Input for this task:
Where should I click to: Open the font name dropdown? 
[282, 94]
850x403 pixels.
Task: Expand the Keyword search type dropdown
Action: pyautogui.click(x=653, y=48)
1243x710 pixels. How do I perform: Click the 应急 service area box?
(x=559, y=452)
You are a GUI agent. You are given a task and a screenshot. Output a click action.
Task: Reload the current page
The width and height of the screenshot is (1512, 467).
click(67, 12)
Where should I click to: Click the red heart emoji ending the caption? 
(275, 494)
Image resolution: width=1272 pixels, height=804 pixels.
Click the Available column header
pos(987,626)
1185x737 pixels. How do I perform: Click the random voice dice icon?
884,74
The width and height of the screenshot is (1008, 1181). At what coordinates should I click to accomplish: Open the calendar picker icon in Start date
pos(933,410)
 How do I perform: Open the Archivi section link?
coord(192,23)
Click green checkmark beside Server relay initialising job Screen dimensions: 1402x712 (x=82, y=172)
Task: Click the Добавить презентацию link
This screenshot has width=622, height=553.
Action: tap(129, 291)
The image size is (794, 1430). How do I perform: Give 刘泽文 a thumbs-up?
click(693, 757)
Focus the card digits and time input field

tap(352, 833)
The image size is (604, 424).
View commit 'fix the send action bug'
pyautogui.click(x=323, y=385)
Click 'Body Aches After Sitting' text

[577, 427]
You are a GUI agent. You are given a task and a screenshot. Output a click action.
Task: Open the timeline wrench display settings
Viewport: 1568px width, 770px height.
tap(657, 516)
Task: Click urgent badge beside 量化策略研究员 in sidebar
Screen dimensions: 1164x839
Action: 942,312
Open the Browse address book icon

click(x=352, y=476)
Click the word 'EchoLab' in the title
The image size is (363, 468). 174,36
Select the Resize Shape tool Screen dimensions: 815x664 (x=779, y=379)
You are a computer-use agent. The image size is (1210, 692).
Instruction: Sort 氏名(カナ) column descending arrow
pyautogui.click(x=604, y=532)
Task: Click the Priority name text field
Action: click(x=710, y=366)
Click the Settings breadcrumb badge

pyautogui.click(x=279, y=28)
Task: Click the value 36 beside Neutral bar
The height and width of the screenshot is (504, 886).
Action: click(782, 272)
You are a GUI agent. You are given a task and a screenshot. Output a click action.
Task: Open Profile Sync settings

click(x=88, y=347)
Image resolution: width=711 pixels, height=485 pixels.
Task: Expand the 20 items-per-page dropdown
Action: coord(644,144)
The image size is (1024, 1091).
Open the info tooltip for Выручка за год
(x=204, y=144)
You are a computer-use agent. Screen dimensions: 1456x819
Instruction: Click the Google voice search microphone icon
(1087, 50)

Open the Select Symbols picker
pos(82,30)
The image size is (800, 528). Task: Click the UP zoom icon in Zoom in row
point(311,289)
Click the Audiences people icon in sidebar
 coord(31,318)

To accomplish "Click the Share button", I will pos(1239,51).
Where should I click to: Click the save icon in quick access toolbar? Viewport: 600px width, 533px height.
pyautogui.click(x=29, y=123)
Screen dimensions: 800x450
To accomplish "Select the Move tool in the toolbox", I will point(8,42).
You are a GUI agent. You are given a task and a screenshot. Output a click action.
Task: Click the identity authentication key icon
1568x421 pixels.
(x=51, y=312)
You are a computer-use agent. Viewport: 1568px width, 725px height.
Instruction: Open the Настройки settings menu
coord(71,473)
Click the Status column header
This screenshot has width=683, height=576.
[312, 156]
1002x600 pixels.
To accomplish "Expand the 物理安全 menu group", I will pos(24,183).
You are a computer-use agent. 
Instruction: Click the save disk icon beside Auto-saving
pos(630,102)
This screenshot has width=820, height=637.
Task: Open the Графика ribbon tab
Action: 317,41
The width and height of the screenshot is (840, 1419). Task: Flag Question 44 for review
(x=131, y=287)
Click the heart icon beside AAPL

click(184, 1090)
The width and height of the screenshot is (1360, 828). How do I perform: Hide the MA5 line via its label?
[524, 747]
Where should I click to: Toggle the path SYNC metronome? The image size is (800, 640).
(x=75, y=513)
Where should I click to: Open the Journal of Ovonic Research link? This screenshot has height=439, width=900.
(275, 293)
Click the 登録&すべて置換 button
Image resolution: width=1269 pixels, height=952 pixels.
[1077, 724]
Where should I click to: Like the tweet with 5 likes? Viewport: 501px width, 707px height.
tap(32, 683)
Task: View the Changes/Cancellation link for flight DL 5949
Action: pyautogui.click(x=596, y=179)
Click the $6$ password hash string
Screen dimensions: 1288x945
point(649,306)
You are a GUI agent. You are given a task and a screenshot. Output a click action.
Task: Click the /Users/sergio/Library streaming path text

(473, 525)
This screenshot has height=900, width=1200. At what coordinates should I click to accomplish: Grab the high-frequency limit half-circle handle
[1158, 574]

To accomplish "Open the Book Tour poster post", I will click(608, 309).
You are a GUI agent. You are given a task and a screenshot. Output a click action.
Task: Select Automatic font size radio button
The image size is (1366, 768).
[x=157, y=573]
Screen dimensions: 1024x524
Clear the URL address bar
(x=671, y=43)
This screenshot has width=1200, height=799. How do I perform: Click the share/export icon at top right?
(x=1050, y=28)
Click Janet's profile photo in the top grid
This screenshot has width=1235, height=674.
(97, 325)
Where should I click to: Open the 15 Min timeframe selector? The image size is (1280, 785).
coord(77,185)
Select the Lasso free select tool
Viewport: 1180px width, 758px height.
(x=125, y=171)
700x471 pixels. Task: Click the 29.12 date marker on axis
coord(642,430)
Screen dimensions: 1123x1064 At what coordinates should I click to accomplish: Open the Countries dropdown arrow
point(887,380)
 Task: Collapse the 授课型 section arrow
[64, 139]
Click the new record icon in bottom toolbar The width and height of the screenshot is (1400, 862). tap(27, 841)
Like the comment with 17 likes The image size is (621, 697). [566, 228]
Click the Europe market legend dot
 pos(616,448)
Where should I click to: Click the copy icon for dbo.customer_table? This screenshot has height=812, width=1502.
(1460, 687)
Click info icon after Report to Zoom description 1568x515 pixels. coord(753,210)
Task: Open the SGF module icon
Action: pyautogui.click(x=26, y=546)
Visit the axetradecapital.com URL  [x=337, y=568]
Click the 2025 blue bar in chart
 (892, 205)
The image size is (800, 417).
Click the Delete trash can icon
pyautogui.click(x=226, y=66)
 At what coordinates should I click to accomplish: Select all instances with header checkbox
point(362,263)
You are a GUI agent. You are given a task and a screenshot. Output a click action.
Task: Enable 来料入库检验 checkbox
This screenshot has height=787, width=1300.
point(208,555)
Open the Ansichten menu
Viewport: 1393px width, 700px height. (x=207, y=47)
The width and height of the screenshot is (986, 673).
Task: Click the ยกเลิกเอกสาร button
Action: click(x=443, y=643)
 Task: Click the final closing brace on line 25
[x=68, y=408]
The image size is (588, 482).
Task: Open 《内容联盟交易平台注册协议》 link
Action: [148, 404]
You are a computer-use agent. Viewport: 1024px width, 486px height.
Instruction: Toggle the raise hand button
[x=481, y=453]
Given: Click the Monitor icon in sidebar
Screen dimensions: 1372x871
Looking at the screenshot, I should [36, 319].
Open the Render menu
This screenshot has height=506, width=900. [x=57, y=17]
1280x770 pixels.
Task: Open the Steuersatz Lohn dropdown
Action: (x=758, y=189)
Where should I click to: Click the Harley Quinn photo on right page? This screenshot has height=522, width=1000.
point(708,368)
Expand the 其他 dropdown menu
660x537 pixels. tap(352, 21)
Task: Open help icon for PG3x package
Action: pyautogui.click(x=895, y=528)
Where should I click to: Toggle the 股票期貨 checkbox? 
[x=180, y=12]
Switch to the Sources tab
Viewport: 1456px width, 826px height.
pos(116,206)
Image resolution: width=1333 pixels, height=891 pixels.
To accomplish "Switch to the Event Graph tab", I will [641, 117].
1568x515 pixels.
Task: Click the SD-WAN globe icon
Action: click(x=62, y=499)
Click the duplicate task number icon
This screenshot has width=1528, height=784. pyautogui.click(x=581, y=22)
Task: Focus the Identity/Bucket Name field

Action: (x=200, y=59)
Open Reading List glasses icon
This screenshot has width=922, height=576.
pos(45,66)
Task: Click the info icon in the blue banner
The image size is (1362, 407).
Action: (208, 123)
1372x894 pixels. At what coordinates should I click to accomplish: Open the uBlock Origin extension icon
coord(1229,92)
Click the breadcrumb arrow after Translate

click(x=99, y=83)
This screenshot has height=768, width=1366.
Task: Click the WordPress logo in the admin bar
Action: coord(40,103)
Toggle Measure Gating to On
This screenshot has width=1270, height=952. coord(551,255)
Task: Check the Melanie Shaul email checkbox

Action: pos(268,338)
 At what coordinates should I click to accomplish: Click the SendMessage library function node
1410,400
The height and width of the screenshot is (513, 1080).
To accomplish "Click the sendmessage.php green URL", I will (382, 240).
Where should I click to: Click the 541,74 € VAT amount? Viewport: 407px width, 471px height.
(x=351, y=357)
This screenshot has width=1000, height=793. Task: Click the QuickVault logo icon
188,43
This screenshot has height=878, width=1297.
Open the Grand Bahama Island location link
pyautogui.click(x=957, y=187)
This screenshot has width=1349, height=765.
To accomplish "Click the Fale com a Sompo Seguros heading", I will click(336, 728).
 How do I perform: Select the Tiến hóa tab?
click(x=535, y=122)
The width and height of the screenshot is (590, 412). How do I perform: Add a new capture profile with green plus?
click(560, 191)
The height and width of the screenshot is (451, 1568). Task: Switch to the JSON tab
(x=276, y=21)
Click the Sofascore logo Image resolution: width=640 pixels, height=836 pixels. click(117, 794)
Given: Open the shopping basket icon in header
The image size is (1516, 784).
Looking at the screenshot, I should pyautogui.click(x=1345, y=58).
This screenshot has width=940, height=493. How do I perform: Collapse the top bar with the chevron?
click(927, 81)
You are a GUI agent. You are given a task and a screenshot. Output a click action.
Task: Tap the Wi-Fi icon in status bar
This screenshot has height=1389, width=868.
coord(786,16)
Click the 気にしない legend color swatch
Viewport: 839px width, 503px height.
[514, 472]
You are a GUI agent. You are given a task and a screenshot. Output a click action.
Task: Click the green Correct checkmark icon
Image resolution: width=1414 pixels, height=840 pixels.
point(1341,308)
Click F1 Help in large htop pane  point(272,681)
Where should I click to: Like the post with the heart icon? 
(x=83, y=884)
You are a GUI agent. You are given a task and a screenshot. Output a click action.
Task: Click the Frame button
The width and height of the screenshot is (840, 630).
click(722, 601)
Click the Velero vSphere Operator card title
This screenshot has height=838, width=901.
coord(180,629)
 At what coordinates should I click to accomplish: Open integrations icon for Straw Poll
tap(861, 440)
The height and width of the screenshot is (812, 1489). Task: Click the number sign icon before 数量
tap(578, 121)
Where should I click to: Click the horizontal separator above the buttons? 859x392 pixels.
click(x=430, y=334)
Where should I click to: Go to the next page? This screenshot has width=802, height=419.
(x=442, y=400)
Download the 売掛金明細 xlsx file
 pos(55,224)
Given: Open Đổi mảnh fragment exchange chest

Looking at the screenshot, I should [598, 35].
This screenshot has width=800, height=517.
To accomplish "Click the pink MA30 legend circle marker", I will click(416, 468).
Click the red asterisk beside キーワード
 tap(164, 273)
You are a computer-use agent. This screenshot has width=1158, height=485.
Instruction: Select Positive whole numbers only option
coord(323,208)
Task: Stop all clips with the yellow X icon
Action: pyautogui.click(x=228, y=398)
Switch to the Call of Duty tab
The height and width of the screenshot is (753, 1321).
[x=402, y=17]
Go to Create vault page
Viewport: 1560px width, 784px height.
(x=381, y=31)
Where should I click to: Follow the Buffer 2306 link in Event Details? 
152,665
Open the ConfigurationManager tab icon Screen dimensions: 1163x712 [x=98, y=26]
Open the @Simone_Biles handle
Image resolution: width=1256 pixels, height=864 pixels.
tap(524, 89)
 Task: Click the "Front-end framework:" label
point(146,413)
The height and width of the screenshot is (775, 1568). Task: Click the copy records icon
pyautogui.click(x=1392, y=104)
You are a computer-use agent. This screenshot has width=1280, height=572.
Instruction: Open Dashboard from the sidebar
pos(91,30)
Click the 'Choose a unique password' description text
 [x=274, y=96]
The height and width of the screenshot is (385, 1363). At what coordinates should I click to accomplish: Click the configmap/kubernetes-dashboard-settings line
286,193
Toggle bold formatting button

Work request: Where the listing above has a line with "Click the Available column header", start there, and output every line exactly through the line with "Task: Click the Добавить презентацию link", which is also included.

Answer area:
Click the Available column header
pos(987,626)
1185x737 pixels. How do I perform: Click the random voice dice icon?
884,74
The width and height of the screenshot is (1008, 1181). At what coordinates should I click to accomplish: Open the calendar picker icon in Start date
pos(933,410)
 How do I perform: Open the Archivi section link?
coord(192,23)
Click green checkmark beside Server relay initialising job Screen dimensions: 1402x712 (x=82, y=172)
Task: Click the Добавить презентацию link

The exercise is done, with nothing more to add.